**Task prompt**: Start at the line that has "View the Analytics" and stop after the line that has "pos(914,167)". Write out those items again, raising every answer coordinate by 70 and leaving all other text unchanged.

+---+

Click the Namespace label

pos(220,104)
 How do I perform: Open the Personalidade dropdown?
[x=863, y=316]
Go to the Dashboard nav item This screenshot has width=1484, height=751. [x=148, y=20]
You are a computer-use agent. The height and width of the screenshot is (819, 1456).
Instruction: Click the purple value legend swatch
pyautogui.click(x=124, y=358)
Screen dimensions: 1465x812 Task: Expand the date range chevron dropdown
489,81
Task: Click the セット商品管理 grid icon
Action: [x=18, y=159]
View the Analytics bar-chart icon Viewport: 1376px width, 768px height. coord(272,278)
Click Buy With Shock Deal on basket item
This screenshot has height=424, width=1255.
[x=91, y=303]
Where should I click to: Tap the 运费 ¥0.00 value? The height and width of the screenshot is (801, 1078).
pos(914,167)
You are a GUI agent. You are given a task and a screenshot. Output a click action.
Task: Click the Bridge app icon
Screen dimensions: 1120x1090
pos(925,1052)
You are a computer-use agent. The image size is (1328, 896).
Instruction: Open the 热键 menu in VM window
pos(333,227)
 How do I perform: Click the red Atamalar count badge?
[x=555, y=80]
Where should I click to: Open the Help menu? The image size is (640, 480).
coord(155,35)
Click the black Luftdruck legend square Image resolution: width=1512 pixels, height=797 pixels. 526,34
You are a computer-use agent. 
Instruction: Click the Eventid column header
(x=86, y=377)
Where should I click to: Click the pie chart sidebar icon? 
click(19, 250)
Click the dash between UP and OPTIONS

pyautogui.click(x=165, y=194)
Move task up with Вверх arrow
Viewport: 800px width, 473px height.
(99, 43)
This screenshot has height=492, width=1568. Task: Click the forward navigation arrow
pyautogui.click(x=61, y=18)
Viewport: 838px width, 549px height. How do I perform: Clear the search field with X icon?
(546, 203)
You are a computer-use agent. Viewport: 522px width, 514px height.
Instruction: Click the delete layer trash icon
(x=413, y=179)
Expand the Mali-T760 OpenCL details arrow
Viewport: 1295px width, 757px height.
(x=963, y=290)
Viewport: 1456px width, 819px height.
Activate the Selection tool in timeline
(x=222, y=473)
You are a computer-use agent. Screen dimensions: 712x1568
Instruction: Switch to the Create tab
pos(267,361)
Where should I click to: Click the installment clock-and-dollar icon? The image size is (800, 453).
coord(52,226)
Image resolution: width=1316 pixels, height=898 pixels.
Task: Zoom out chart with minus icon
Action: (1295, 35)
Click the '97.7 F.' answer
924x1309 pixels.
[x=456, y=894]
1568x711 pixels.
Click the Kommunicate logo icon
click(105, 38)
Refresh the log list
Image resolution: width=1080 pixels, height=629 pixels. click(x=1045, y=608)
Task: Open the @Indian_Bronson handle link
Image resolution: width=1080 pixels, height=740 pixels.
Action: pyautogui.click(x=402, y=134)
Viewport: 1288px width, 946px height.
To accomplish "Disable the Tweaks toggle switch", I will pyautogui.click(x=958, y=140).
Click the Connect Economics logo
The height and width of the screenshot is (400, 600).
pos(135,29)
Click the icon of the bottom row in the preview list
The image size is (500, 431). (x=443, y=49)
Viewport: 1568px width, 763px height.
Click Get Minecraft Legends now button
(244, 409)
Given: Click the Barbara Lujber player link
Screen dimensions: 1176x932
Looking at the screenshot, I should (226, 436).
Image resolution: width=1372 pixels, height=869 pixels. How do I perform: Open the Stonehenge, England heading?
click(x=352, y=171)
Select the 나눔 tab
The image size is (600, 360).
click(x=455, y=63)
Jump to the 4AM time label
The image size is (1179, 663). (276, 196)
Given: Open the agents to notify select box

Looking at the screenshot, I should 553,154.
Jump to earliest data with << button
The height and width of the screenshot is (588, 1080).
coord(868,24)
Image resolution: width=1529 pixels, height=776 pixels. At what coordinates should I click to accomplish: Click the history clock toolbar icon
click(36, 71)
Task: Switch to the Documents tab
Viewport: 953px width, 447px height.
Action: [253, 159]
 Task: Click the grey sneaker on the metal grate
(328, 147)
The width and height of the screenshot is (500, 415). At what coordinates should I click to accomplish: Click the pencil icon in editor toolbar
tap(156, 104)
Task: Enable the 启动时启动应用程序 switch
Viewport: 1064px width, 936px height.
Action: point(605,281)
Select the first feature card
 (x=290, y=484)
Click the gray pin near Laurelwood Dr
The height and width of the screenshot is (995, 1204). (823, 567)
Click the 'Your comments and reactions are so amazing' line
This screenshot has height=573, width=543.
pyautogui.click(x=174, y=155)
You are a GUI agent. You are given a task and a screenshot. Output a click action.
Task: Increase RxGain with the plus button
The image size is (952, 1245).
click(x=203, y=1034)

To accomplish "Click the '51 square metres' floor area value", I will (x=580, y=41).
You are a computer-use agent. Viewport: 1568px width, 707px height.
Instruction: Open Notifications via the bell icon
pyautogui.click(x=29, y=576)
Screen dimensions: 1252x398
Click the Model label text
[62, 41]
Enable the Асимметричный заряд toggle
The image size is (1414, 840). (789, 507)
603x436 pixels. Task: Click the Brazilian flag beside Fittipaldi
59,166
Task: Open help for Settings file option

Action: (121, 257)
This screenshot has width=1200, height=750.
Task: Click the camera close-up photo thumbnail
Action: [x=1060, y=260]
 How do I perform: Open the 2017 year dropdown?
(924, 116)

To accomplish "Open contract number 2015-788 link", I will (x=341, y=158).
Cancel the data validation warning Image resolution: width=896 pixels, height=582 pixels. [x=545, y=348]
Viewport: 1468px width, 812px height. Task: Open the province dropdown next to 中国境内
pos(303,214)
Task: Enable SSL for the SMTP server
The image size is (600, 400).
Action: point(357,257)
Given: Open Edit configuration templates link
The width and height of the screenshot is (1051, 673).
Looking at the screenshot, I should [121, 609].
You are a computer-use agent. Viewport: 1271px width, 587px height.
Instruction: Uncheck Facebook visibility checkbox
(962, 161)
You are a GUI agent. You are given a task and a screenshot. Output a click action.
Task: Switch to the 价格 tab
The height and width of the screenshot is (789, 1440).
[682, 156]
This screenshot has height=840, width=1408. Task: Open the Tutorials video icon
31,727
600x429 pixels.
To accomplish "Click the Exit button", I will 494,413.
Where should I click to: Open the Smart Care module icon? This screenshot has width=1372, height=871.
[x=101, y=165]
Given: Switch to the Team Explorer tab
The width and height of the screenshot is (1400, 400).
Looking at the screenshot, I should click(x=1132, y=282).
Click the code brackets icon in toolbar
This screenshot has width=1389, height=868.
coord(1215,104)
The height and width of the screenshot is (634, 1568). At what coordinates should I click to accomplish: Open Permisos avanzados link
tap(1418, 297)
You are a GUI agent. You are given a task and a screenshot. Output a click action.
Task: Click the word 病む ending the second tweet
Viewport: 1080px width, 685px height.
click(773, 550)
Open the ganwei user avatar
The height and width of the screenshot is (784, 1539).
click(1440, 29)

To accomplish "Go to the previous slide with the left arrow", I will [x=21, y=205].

+---+

**Exercise answer**:
View the Analytics bar-chart icon Viewport: 1376px width, 768px height. coord(342,348)
Click Buy With Shock Deal on basket item
This screenshot has height=424, width=1255.
[x=161, y=373]
Where should I click to: Tap the 运费 ¥0.00 value? The height and width of the screenshot is (801, 1078).
pos(984,237)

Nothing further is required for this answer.